▶ HOW TO COMPLETE THIS TASK
Word for word, repeat the lines of the records from the one containing "Jeg har oppdaget" through the last line, both included.

*** GIVEN DATA ***

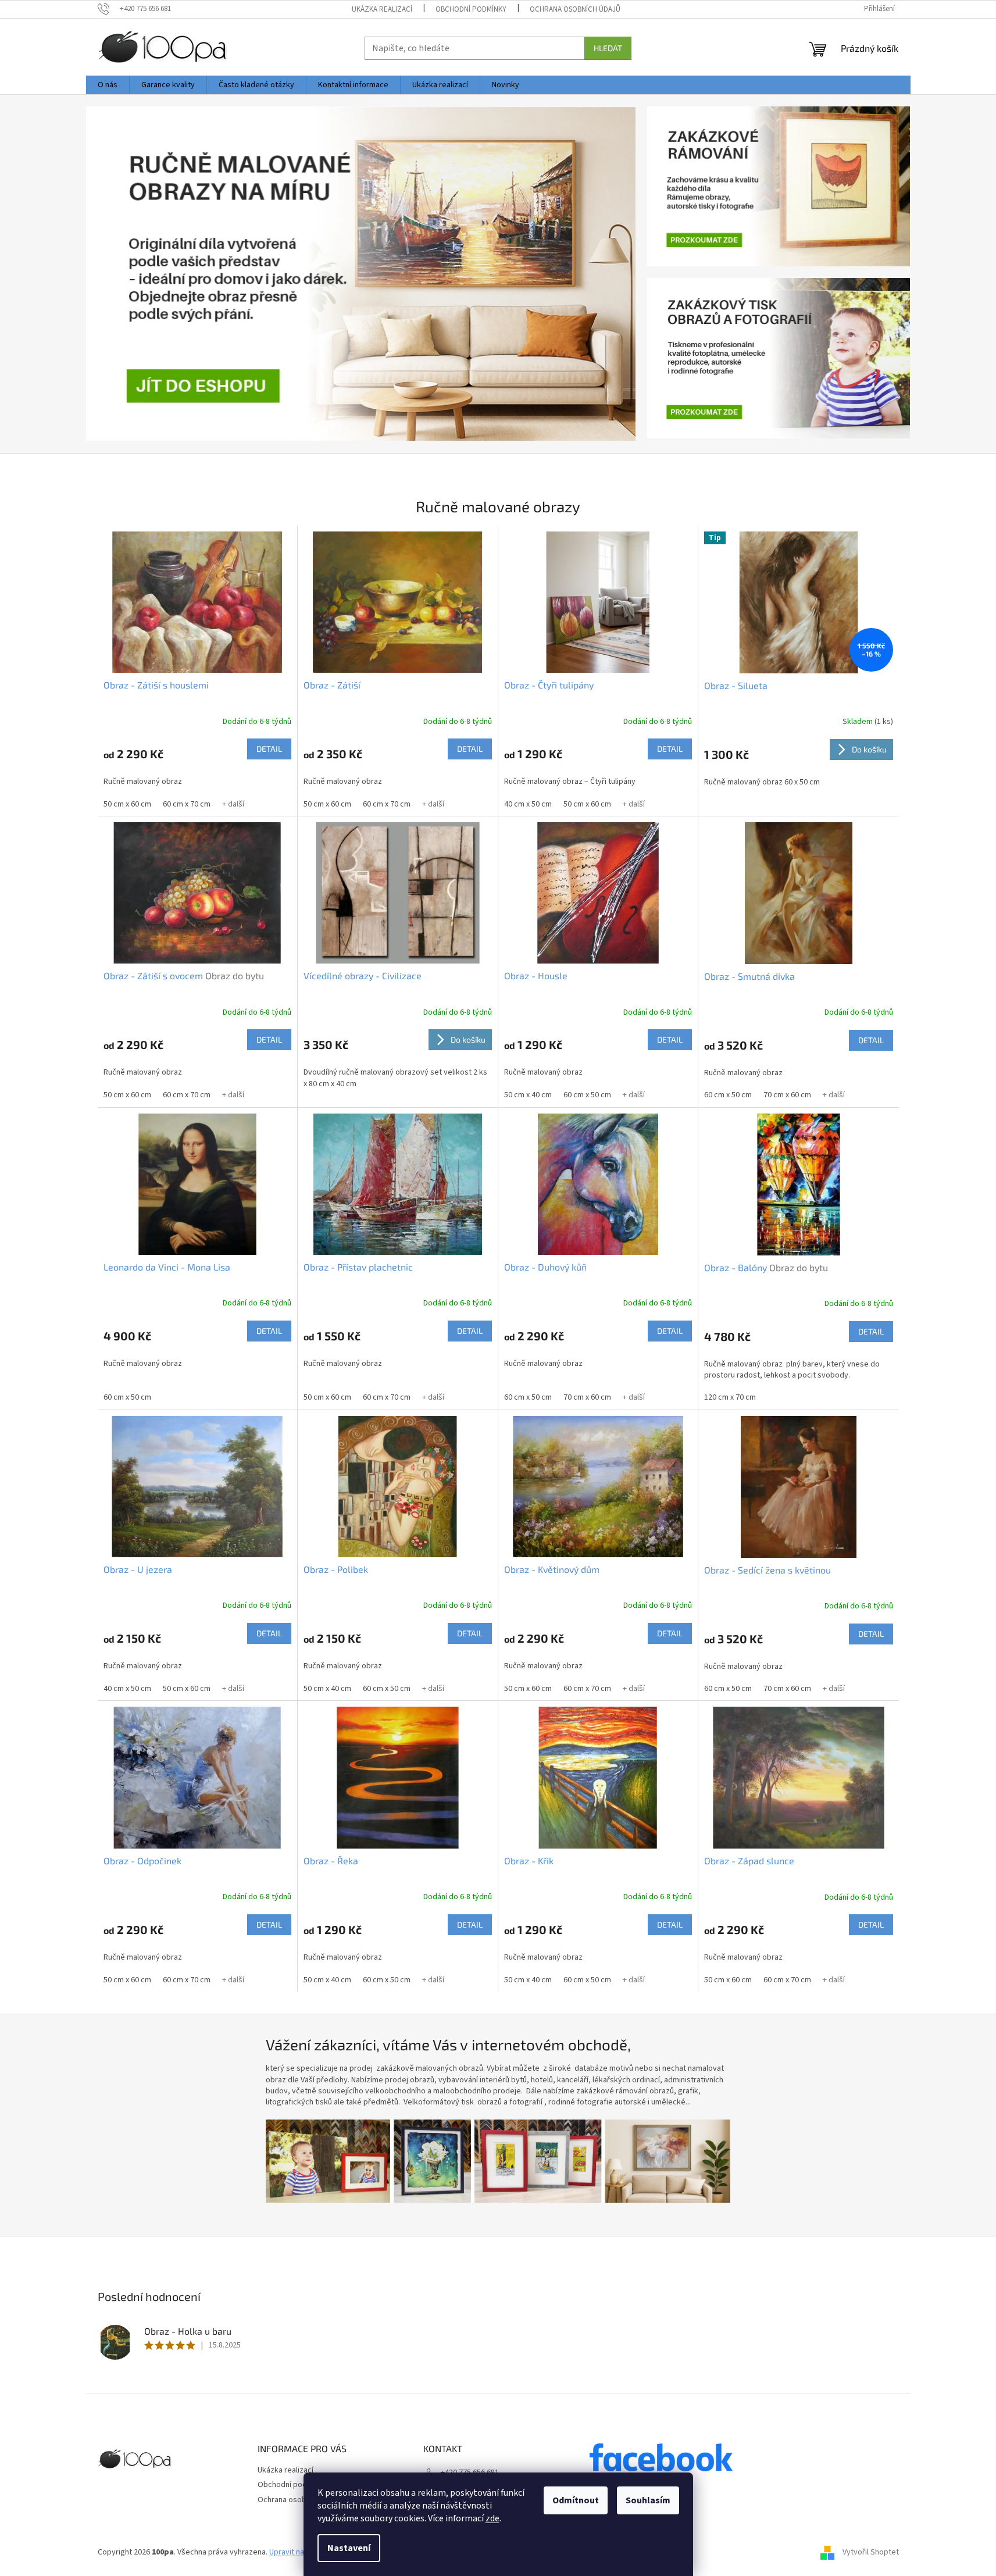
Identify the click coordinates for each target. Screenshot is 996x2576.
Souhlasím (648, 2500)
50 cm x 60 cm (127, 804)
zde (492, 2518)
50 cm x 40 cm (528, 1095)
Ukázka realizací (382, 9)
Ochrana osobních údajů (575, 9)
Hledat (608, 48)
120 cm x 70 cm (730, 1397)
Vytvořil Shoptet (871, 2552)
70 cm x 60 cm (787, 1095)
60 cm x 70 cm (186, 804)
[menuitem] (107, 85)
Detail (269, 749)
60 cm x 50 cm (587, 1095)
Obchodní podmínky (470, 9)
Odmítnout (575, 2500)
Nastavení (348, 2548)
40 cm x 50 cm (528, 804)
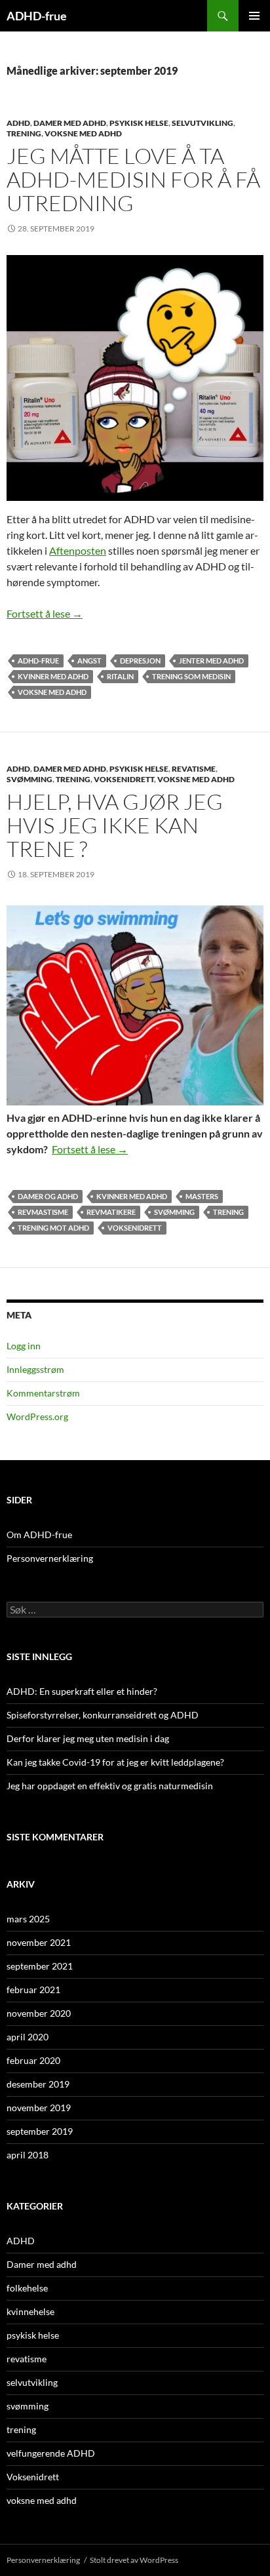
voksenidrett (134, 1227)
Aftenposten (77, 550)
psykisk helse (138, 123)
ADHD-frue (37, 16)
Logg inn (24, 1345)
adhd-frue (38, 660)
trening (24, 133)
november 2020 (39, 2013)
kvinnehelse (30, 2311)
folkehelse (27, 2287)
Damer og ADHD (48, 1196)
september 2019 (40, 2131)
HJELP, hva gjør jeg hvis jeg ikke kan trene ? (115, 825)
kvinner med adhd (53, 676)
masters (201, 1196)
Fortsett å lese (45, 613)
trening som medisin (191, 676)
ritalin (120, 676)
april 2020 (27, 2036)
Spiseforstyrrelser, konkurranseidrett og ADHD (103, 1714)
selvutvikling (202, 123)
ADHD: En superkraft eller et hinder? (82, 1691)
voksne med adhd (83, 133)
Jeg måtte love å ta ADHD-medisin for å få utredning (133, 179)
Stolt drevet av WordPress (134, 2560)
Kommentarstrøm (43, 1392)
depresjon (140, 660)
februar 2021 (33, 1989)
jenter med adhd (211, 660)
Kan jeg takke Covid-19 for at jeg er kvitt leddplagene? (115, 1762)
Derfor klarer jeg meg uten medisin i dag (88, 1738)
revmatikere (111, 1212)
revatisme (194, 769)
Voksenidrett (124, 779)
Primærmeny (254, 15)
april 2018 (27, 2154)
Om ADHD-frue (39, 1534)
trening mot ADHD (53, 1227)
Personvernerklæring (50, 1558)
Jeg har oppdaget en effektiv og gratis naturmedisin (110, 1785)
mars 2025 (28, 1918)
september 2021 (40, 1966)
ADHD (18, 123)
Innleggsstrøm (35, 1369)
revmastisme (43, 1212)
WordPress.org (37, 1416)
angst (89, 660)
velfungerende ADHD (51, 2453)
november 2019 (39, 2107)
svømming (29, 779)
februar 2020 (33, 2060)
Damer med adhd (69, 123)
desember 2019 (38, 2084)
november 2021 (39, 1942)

*** End of GIVEN DATA ***

▶ SOLUTION FOR THIS EXERCISE
Jeg har oppdaget en effektiv og gratis naturmedisin (110, 1785)
mars 2025 (28, 1918)
september 2021 (40, 1966)
ADHD (18, 123)
Innleggsstrøm (35, 1369)
revmastisme (43, 1212)
WordPress.org (37, 1416)
angst (89, 660)
velfungerende ADHD (51, 2453)
november 2019 (39, 2107)
svømming (29, 779)
februar 2020 (33, 2060)
Damer med adhd (69, 123)
desember 2019 (38, 2084)
november 2021 (39, 1942)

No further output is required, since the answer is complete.